Most Anarchists remain committed to these values, and our intent is for these values to be dissected at once. We critique the usage of any value system for studying history. Even if we happen to agree that “authoritarianism” genuinely relates to something harmful, or deem it necessary to fight for a society with more “freedom” or “liberty”. These values are not eternal but transient manifestations of class society at a given time. What constitutes “Human Rights” at one point may be the right to conduct a diabolical chattel slavery, or have ownership over their spouse. Likewise, we must recognize that even if values were less malleable, they are not the movers of history. Rather it is the basis of class society, and the contradictions which lead to conflict, collapse, and revolution. Since some Anarchists do not seem necessarily interested in the observation of class society, they tend to roam about in declassed movements which treat each one as a human rather than a Marxist would a worker. This is ironically a closer conception to what a communised society could look like, but it forgets one thing: We are not yet occupants of a communist society. We recognize this philosophical slide as very much an equivalent to the Marxist’s stageist-utopian vision. 

Whereas many Anarchist-dominated movements are declassed, or void of class content, whereas we seek a violent abolition of class, or class movement to abolish classes. The former is subject to the most intense of bourgeois co-option: Our Anarchist friends know this well. Yet even still, the liberals successfully sink their teeth into the trove of values Anarchists offer. Where they mainly come to differ (the State), they still resemble themselves on the topics of liberty, human rights, and freedom. In a crowd you couldn’t pick these two out; If the liberal is feeling dangerous, they’ll even throw on the bloc to match. In the end the sea of reaction will split open to brutalize and detain the Anarchist, and the movement will be left in a repressed mess. 

It is not the fact that Anarchists have failed on which we rest our criticism: We are a historical tradition of failures. Rather, it is the basis of their activism which draws it out. On this basis they have made great analysis about the role of the State and coercion, and the necessity to do away with it at once. But because these were conducted on ideological lines, they could not see this for the half-baked equation that it is. Namely, the forces that have led to the rise of the State, and the forces that have taken part in its maintenance. They have left these forces unaddressed in popular movements where class struggle is most eminent. In practice, it shelves communism itself for a debate on moral righteousness amongst class enemies. 
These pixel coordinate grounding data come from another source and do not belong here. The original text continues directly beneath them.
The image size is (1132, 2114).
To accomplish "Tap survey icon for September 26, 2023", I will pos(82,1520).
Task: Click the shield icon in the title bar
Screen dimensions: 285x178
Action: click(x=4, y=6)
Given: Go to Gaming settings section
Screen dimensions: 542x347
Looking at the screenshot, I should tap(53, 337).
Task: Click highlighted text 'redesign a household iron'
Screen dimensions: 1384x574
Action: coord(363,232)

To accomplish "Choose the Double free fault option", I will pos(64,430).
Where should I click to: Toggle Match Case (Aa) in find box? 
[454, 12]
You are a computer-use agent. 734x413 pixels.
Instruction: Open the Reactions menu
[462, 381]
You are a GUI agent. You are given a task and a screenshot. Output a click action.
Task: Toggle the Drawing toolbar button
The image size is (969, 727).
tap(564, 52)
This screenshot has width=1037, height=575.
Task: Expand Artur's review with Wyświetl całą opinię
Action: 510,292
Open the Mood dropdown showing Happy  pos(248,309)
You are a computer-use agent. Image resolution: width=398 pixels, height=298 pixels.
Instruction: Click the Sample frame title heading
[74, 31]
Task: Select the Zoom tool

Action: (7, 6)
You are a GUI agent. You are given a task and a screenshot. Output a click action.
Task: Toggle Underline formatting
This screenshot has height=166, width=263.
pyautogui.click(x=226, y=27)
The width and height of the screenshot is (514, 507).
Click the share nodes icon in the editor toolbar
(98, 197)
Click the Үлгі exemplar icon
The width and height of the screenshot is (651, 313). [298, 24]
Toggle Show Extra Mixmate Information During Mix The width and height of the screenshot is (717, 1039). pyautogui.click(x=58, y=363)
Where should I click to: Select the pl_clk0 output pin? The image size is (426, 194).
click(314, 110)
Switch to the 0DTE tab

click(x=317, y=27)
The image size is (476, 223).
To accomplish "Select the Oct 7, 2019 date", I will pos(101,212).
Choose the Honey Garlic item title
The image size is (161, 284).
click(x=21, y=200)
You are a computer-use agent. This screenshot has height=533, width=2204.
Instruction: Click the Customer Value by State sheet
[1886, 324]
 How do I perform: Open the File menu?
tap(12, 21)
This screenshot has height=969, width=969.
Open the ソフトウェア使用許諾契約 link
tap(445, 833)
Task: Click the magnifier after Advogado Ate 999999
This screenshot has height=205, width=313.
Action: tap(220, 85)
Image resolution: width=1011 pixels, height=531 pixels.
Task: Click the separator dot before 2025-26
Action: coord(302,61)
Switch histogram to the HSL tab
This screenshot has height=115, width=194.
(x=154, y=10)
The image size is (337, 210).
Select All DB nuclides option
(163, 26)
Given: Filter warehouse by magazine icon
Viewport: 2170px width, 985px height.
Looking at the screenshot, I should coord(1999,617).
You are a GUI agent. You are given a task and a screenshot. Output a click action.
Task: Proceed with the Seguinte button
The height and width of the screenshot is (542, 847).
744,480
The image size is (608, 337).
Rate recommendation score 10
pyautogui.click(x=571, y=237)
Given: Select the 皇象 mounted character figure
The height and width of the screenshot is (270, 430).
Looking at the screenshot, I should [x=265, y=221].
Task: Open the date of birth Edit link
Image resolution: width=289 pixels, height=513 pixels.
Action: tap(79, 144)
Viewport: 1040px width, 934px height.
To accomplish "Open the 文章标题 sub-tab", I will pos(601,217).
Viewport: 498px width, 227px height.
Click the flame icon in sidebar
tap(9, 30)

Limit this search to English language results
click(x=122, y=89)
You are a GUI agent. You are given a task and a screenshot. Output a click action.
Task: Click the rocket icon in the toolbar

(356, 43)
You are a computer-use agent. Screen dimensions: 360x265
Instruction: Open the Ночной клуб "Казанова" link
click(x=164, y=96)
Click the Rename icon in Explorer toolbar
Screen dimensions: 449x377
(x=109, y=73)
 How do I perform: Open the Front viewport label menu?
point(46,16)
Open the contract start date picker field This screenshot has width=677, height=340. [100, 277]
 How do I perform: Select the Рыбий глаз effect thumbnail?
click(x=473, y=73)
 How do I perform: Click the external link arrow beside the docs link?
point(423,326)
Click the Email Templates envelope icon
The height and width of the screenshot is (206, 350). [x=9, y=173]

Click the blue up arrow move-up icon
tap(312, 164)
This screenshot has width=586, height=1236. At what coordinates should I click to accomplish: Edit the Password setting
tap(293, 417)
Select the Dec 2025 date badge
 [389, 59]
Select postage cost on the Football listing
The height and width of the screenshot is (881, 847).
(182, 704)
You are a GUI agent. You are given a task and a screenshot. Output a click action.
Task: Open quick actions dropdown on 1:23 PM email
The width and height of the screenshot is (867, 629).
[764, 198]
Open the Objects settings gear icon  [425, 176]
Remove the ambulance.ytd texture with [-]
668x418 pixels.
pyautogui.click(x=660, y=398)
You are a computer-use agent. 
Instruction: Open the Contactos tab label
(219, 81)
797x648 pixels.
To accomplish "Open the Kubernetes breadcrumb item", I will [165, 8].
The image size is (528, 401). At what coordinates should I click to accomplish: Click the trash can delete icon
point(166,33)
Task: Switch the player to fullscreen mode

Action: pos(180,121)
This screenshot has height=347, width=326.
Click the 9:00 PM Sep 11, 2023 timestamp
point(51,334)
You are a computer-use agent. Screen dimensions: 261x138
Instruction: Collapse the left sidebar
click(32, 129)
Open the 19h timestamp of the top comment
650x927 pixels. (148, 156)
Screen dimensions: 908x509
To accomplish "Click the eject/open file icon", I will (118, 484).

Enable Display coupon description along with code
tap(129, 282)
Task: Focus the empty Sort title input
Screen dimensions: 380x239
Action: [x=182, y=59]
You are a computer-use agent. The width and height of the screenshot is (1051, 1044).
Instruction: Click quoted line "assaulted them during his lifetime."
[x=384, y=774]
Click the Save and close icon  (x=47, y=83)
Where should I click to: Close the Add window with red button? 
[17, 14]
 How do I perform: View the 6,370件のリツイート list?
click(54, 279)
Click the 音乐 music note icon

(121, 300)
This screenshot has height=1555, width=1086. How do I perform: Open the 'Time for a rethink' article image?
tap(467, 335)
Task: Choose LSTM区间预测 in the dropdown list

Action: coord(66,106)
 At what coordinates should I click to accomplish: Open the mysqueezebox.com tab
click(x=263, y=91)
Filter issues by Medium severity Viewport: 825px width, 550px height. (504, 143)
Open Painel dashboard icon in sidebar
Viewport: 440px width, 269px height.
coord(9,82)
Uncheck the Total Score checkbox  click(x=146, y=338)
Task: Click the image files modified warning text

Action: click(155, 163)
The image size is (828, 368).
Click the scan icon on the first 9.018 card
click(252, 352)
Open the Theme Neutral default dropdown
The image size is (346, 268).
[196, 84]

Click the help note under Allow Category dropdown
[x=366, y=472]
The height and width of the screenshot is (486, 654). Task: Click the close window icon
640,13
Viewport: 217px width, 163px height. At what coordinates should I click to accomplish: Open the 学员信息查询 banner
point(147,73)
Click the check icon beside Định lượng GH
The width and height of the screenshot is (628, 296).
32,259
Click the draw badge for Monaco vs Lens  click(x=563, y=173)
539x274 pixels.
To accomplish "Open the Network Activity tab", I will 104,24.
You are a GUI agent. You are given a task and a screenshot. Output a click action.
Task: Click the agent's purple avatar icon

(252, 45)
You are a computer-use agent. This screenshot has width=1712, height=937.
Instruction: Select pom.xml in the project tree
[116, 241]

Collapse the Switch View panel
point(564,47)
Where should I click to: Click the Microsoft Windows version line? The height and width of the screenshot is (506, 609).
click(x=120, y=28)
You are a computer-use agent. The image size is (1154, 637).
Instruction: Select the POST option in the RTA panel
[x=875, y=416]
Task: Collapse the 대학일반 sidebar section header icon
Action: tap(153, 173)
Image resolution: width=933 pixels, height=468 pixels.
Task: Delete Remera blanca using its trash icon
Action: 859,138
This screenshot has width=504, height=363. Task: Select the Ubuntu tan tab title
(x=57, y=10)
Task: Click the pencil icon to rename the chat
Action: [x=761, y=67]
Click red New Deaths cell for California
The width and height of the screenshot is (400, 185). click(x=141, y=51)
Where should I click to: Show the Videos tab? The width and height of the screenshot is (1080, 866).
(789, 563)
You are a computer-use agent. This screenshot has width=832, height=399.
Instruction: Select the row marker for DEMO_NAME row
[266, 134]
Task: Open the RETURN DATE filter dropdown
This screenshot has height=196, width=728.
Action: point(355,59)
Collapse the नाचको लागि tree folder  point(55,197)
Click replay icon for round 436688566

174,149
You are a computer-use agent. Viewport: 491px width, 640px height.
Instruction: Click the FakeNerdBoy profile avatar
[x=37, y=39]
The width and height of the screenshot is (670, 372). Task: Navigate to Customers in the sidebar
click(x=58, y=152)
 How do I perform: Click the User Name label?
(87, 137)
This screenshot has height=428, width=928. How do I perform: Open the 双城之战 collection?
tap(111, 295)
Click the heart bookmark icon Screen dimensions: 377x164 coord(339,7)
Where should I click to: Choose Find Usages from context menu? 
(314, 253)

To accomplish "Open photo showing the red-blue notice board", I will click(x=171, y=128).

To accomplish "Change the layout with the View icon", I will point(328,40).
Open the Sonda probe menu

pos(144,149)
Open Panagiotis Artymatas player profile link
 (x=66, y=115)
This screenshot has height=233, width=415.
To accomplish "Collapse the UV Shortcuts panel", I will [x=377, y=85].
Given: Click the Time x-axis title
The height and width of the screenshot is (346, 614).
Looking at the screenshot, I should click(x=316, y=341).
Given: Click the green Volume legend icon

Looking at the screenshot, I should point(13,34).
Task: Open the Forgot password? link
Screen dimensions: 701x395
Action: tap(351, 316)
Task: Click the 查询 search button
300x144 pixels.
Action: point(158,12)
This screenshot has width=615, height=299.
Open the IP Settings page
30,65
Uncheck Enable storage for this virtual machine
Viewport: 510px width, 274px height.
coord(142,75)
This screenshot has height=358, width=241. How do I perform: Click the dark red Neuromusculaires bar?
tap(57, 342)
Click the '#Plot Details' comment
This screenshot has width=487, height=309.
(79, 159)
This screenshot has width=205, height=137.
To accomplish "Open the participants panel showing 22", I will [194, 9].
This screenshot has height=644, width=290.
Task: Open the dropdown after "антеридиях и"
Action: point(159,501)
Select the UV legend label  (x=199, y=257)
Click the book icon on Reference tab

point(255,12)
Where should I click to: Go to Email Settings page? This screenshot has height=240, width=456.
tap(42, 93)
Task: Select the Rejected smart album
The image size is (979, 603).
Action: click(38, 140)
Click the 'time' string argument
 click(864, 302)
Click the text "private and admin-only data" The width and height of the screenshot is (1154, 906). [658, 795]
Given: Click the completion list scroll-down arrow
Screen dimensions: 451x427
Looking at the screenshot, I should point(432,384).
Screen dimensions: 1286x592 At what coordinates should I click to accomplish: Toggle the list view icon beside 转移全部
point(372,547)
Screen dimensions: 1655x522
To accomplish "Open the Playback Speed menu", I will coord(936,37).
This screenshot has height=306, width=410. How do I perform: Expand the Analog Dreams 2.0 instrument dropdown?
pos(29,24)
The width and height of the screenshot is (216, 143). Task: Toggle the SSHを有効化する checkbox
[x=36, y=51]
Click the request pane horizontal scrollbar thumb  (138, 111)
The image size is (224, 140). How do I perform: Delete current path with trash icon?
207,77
We analyze these similarities between Marxists and Anarchists because they both fall along ideological lines. Yet what is needed is the embrace of communism, with the content of communism: Neither program or ideology will do. Tactically astute and more apt for confronting the State, Anarchist contributions cannot be overlooked. Yet as we must break free of the Marxists’ liberalism to revolt, we must of the Anarchists’ to communise.